Thanks for the comments/feedback I received. A few additional comments (I'll try to keep this one short, or at least shorter).
Josh Ledgard questioned the need for every/daily builds. I use the word “every” to make a couple points, one internally and one externally.
The internal point is that “shipping” these builds - with all necessary extra info like content and quality - has to be automatic/free. If it’s not, i.e. we have to decide which build, or do extra work to “polish” the build before it ships, there will be resistance to doing them - the daily build is pretty ingrained into how we do things and keeping forks (and dev machines set up) for previous builds adds lots of work. We also get into gnarly conversations about whether to fix some hideous bug in one area before we ship it - those are gnarly conversations because up until we get close to shipping, there's almost always at least one hideous, embarrassing bug in every build - the choice is really to lockdown the build while we fix the hideous bugs, or fix it in the next build and risk that the new crop of hideous bugs is worse. The longer we stay locked down, the longer most devs go without having their work subjected to the next testing gauntlet – they can’t check in, can’t build against all the other changes, etc.. Someone commented that Whidbey is complex – that is absolutely reflected here at the daily, product development level.

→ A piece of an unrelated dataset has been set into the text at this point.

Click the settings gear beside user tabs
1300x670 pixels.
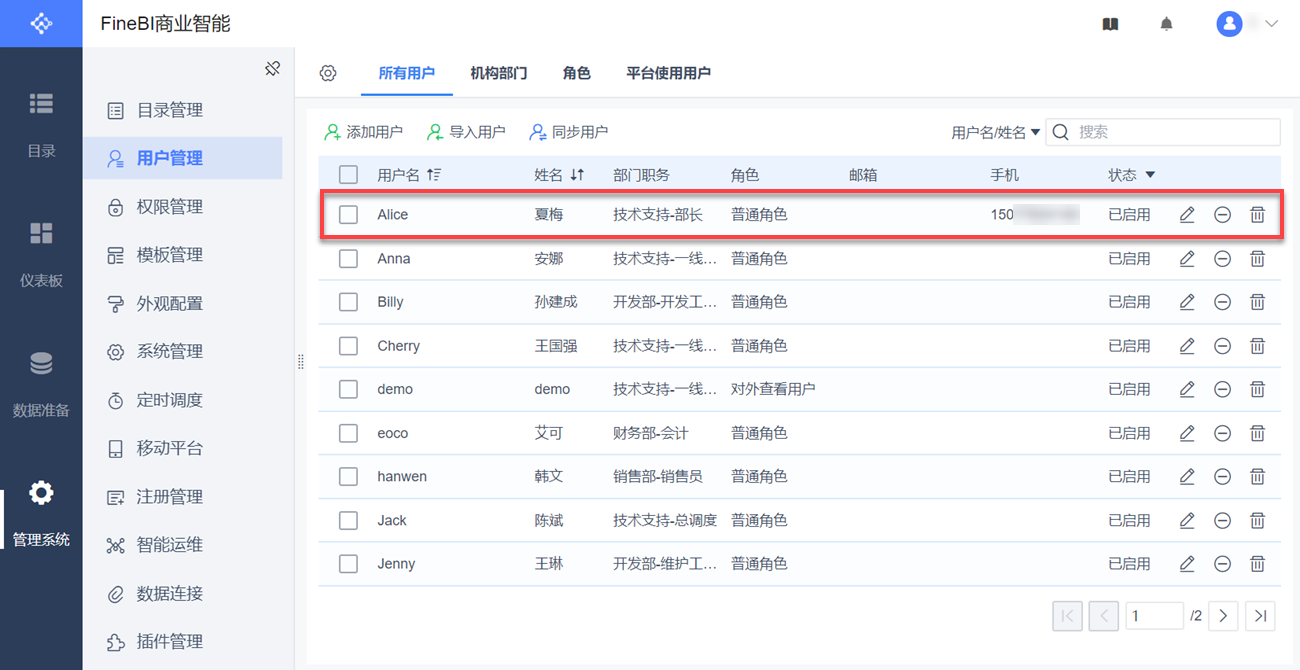[328, 73]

Externally, I want to make sure that we set expectations that the build from today is not necessarily better than the build from yesterday and that the casual observer should think twice before installing. Our builds do not have a consistent incremental increase in quality. There are spikes and valleys. There are valleys even late in the release cycle, e.g. we send a beta out, get feedback, check in improvements across the product, and break things (which we then fix). I want customers to see lots of builds coming out so they understand the risk, vs. seeing fewer builds and thinking (erroneously) that each build is good and “guaranteed” to be better than the last one.

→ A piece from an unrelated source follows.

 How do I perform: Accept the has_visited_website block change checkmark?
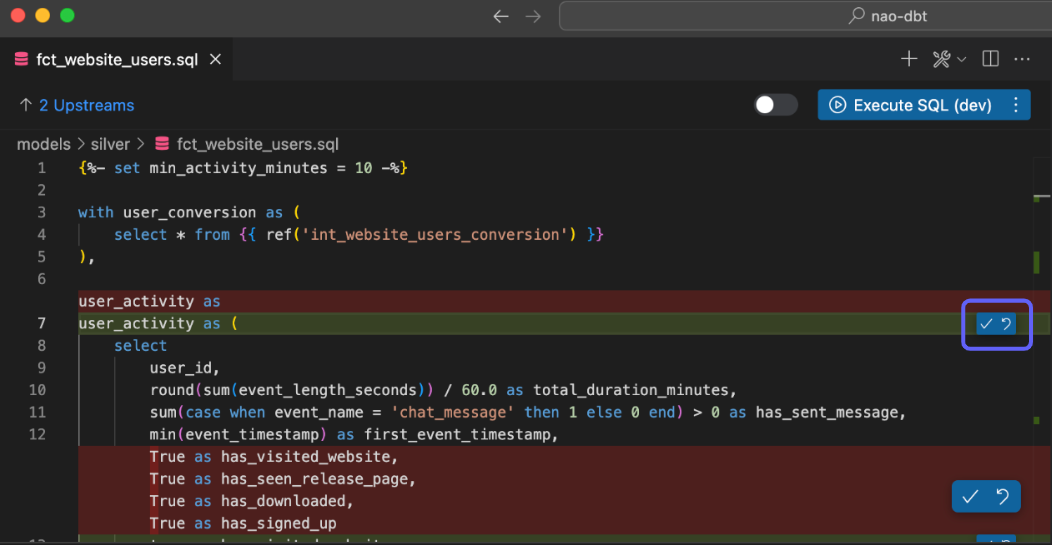coord(970,497)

All that said, I’m more committed to frequent, automatic, and public, than “every build”. I just think aiming for every build is the best way to get there – otherwise we’ll think incrementally. It's easy to scale back, e.g. from every day to once a week, or to whatever we end up seeing customers do.

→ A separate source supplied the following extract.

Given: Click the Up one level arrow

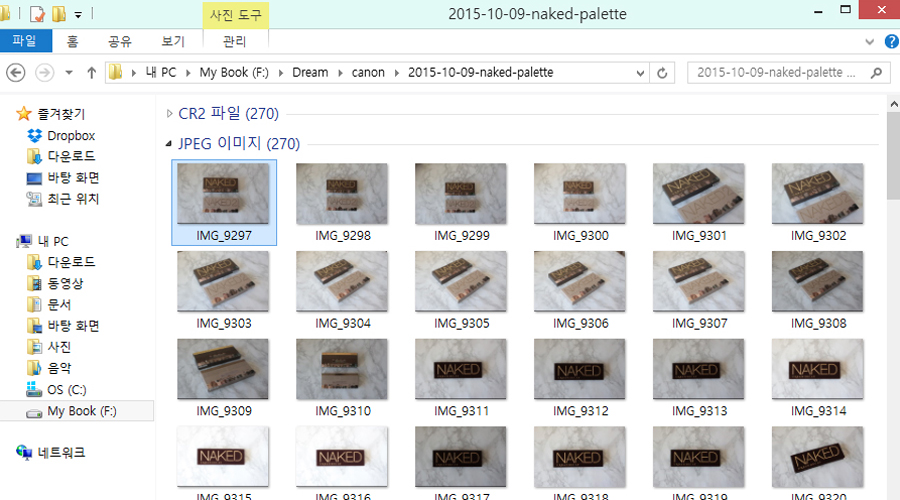Looking at the screenshot, I should (x=92, y=73).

I do not mean to imply that there is zero order within our teams. Over time the builds absolutely get better, we have a set of build verification suites that are run for every build, we have tools in place to help make “breaking changes” easier to manage across the division, and there are always people looking at process/efficiency improvements. In many ways, what our teams do is amazing. But the complexity is very high, the % of tests we can run against each build is relatively small, and bad bugs get through.
The feedback about “must always pass” tests is good. That is what our build verification tests are meant to show, but reading this prompted me to think about three things: 1) maybe we’re not looking at the right things in the bvt’s. 2) maybe we need a more comprehensive set that takes longer to run but which still completes within a day or so. 3) can we get community help here? i.e. perhaps we augment what we’re doing with a suite that the community provides. That would be a great rallying data point for the division – do our daily builds at least reach the bar for what customers are willing to install? I’m not looking to pass work off on others, just thinking about where I can blur the line between internal and external so that everyone ends up better off in the end. I don’t remember if I’ve written about this before, but I’m also interested in the possibility of developing many test cases in public workspaces so people can at least see them. Maybe bvts are the pilot we’ve been seeking.
Thanks for the comments re: encouraging people to try this. That’s exactly where we are (although we’re also lucky to have strong support from Eric Rudder on down to help the division get started and survive through the inevitable glitches). People are pretty excited about being more aligned with customers’ needs and wants. I haven’t met a person who thinks this is a bad thing. The concerns I have heard are very legitimate: build quality is variable, how do we do this in a way that doesn’t cause customers to waste their time or become dissatisfied, it’s extra work to gather/publish some of this information. Those are all things to work through, vs. reasons for not doing it.